[openfabrics-ewg] IPoIB HA not working on RHEL4 U3

John Blackwood john.blackwood at ccur.com
Mon Sep 25 11:17:29 PDT 2006


Hi Michael,

Thank you for the info/update.

While we're on the topic of IPoIBHA, I did a bit of testing on
RHEL4 U2 and SLES 10 systems, and I noticed the two following issues.

Maybe you have noticed these same issues too ?


1. If the port goes down, then ipoib_ha.pl will start up mcasthandle.
    If you then do a 'service openibd restart' then the mcasthandle
    process is not killed off.  Thus, you can end up with 2 copies of
    mcasthandle.  It would be nice if the 'stop' portion of openibd
    could kill off mcasthandle if it is running.


2. In OFED-1.1-rc5, the ipoib_ha.pl script would set the down port's
    IP address to zero.   In OFED-1.1-rc6, the script instead marks
    the interface 'down'.

    I've noticed that in rc5, when the primary port went down, the
    2ndary IP address became unusable.

    In rc6, when the primary port goes down, the 2ndary IP address
    is still usable, but now I notice that every 8 seconds or so,
    traffic across either IP address will pause for a bit.
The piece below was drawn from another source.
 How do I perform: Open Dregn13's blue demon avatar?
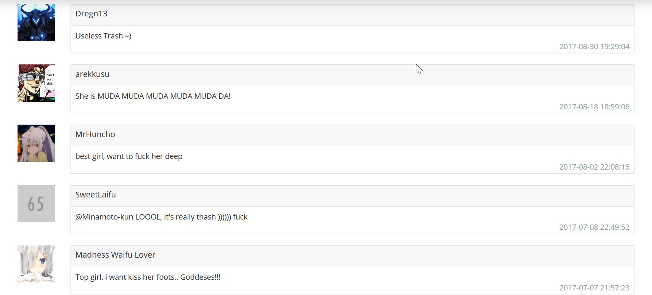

    If the port comes back up, and I restart openibd, then this
    pausing behavior goes away.

I was just wondering if you are also seeing this behavior ?


thanks for listening.


John Blackwood
john.blackwood at ccur.com
Concurrent Computer Corp.






Michael S. Tsirkin wrote:
> Quoting r. John Blackwood <john.blackwood at ccur.com>:
> 
>>Subject: Re: IPoIB HA not working on RHEL4 U3
>>
>>Just FYI,
>>
>>I was also having problems with IPoIBHA on RHEL4 U2.
>>
>>I found that the iproute-2.6.9-3 rpm did not output the NO-CARRIER 
>>state, but when I installed iproute-2.6.11-1, the NO-CARRIER state did 
>>appear, and IPoIBHA started working much better.
> 
> 
> Correct. What we are doing is packaging a version of iproute into ofed
> for use solely by ipoibha. This will then be used whenever
> iproute is older than 2.6.9.
> 
> 





More information about the ewg mailing list